(Collected data)
·····

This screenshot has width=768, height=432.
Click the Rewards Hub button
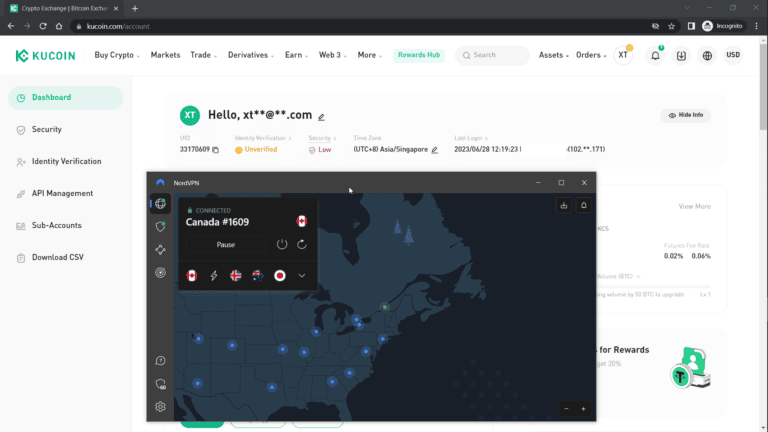click(418, 55)
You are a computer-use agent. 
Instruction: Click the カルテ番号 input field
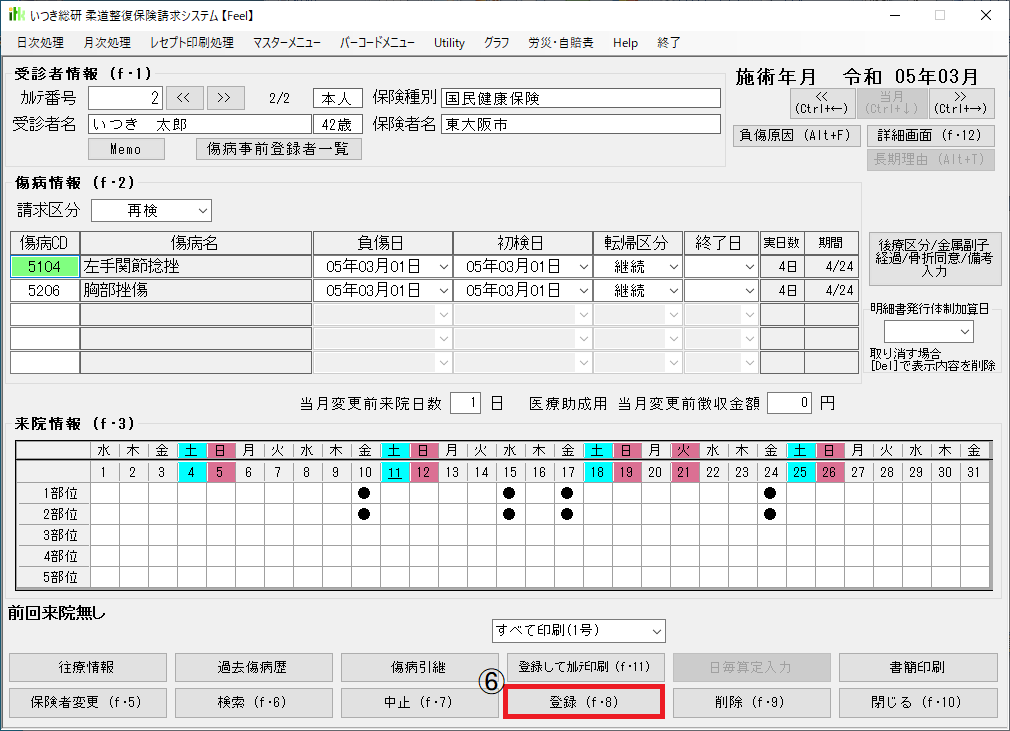[124, 98]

·····

Task prompt:
An exact copy of the lines from the one with "Click the Rewards Hub button" through the last line of the records, inclusive, is required, with all pictures left out.

Response to this task:
Click the Rewards Hub button
click(418, 55)
You are a computer-use agent. 
Instruction: Click the カルテ番号 input field
[124, 98]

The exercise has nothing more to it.